Ludovic Migneault
Ludovic Migneault

Reputation: 140

declaring a type that have no arguments

I have some types :

type client =  {nom : nom_client; demande : demande_client}

type itineraire = {num : num_itineraire; 
                   capacite : capacite_itineraire; 
                   liste_clients : client list}

type plan = Vide | Ilist of itineraire list

I can declare clients and itineraires because I simply have to specify the arguments. However I don't know hoe to declare a variable to be of type plan.

type plan only contains a list of itineraire, but doing :

let myPlan = [(an itineraire here)];;

Returns an itineraire list instead of a plan.

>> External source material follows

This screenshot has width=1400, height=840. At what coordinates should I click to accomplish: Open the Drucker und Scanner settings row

So how do I declare a variable of Ilist of itineraire list?

Upvotes: 0

Views: 71

Answers (2)

gasche
gasche

Reputation: 31459

You should use the IList constructor, that takes an itineraire list as parameter as indicated in the type declaration, and returns a plan.

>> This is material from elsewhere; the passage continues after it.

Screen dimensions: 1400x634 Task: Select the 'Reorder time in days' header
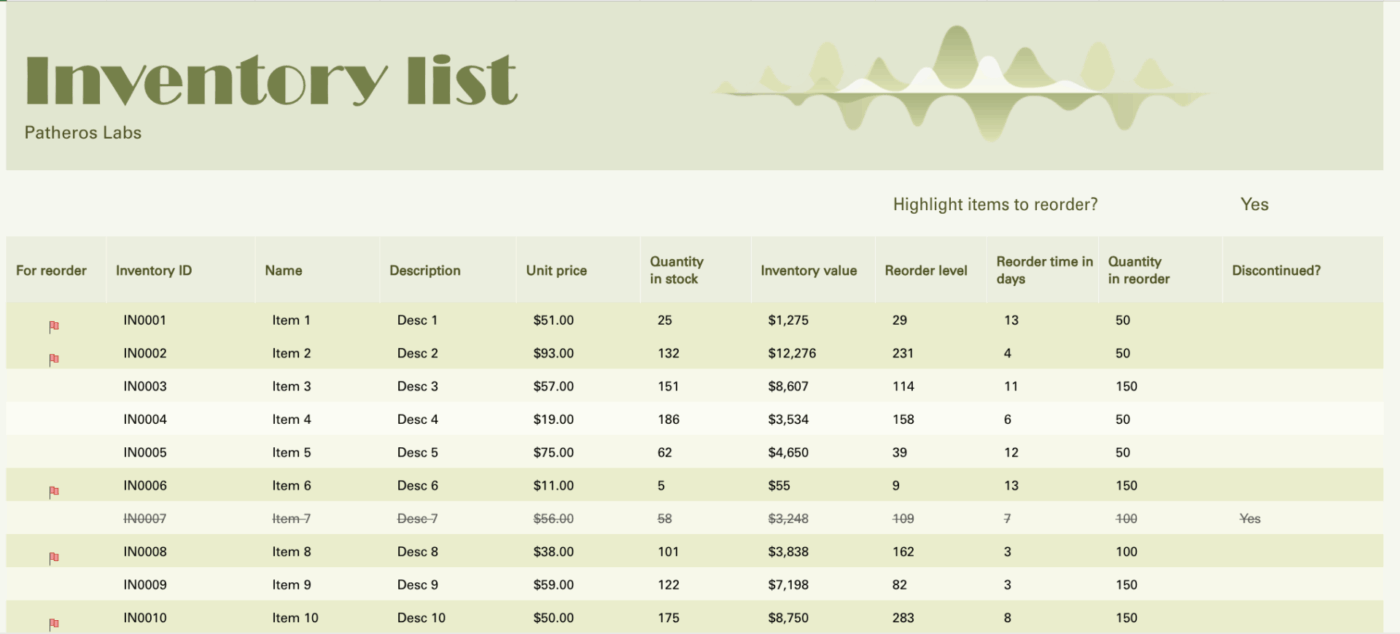pos(1044,270)
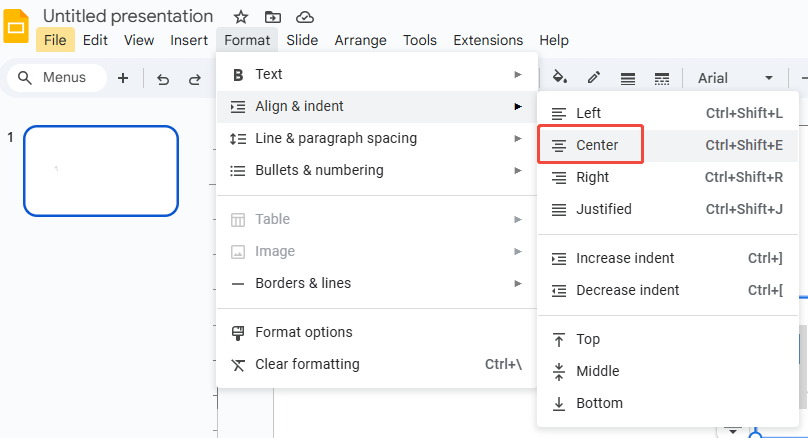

let my_plan = IList [foo; bar; baz]

Note that to get the list corresponding to a plan, you also need to pattern-match on this constructor.

let merge_plans p1 p2 = match p1, p2 with
  | p, Vide | Vide, p -> p
  | IList l1, IList l2 -> IList (l1 @ l2)

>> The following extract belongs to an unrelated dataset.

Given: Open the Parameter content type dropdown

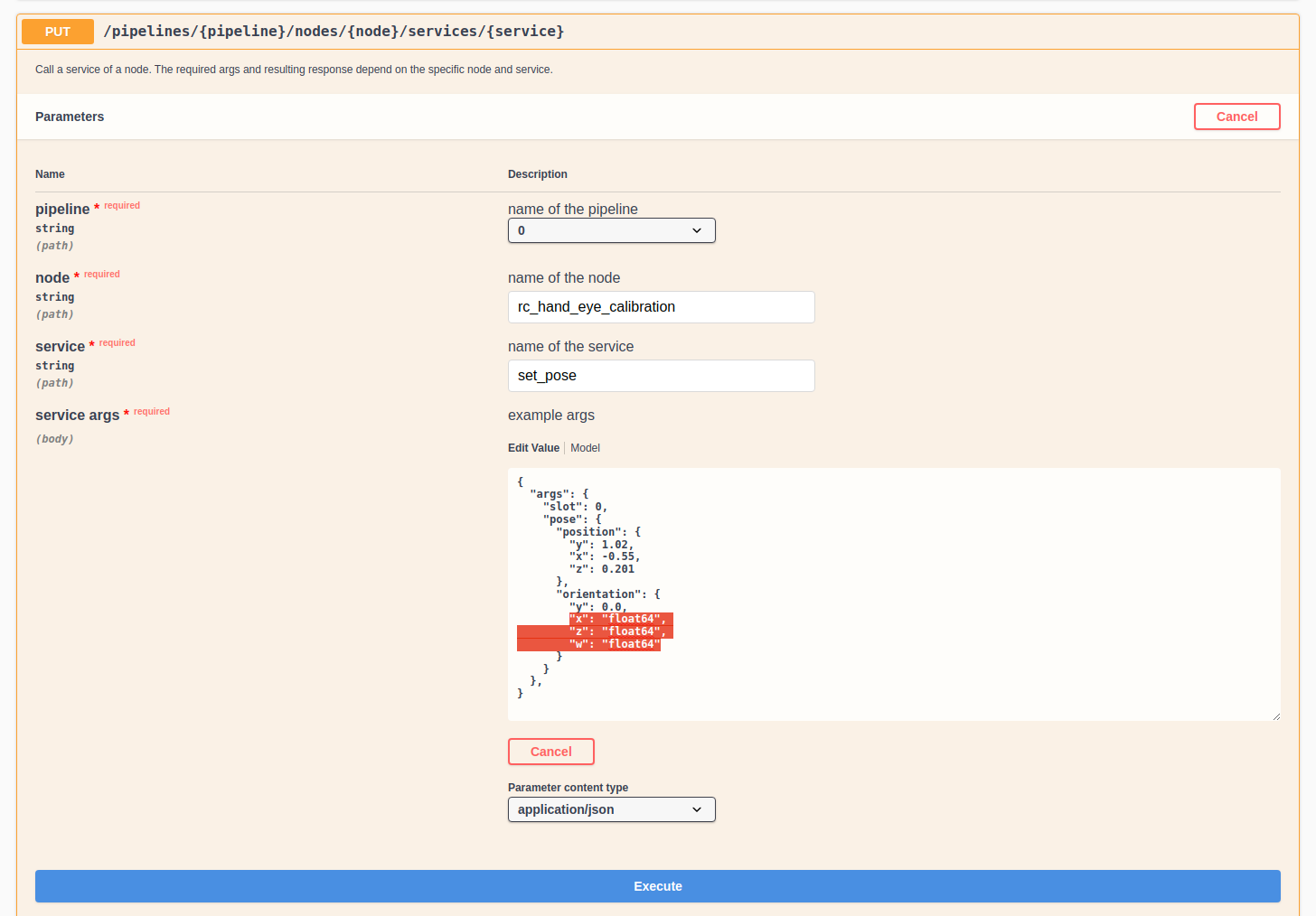Looking at the screenshot, I should (x=611, y=809).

PS: do you really need to have this case distinction? Couldn't you defined plans simply as lists, and use the empty list instead of Vide?

Upvotes: 2

Jeffrey Scofield
Jeffrey Scofield

Reputation: 66818

It seems to me you just left out Ilist.

let myPlan = Ilist [];

Every value of type plan has either Vide or Ilist as its constructor. That's what the definition means.